***** Supplied information
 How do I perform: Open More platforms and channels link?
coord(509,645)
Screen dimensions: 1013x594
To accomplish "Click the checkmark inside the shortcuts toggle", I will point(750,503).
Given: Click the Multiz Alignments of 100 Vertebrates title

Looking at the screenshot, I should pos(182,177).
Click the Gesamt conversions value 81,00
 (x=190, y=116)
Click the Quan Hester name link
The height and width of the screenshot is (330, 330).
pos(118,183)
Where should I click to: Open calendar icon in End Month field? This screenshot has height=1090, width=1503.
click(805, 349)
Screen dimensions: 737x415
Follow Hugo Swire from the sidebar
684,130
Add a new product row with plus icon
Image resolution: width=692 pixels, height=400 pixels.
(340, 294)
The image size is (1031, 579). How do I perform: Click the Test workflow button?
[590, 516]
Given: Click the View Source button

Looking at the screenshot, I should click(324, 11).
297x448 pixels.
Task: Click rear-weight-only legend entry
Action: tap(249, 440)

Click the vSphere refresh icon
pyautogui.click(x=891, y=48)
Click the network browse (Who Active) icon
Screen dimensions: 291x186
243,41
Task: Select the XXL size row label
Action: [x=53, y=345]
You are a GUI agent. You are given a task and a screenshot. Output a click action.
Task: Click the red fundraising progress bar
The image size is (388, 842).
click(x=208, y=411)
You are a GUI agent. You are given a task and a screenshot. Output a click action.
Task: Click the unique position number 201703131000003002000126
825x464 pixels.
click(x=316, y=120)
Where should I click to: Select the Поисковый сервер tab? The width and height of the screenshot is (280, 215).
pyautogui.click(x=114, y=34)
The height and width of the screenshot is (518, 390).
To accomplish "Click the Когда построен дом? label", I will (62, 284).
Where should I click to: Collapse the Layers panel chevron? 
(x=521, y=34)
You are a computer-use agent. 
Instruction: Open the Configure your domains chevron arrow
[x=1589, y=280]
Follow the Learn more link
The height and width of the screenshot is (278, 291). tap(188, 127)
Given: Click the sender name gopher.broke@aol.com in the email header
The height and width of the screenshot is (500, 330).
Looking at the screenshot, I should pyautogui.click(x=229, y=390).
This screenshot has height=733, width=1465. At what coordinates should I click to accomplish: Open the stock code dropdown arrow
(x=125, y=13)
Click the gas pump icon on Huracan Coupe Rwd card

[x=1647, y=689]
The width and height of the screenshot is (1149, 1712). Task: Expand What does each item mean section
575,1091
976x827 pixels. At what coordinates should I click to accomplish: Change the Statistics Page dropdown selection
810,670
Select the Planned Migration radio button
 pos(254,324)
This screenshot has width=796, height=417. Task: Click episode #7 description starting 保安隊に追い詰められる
**********
From the first line of the listing above through the line that contains "Click the network browse (Who Active) icon", set down each line without alteration, and nothing else.

* Final answer *
 How do I perform: Open More platforms and channels link?
coord(509,645)
Screen dimensions: 1013x594
To accomplish "Click the checkmark inside the shortcuts toggle", I will point(750,503).
Given: Click the Multiz Alignments of 100 Vertebrates title

Looking at the screenshot, I should pos(182,177).
Click the Gesamt conversions value 81,00
 (x=190, y=116)
Click the Quan Hester name link
The height and width of the screenshot is (330, 330).
pos(118,183)
Where should I click to: Open calendar icon in End Month field? This screenshot has height=1090, width=1503.
click(805, 349)
Screen dimensions: 737x415
Follow Hugo Swire from the sidebar
684,130
Add a new product row with plus icon
Image resolution: width=692 pixels, height=400 pixels.
(340, 294)
The image size is (1031, 579). How do I perform: Click the Test workflow button?
[590, 516]
Given: Click the View Source button

Looking at the screenshot, I should click(324, 11).
297x448 pixels.
Task: Click rear-weight-only legend entry
Action: tap(249, 440)

Click the vSphere refresh icon
pyautogui.click(x=891, y=48)
Click the network browse (Who Active) icon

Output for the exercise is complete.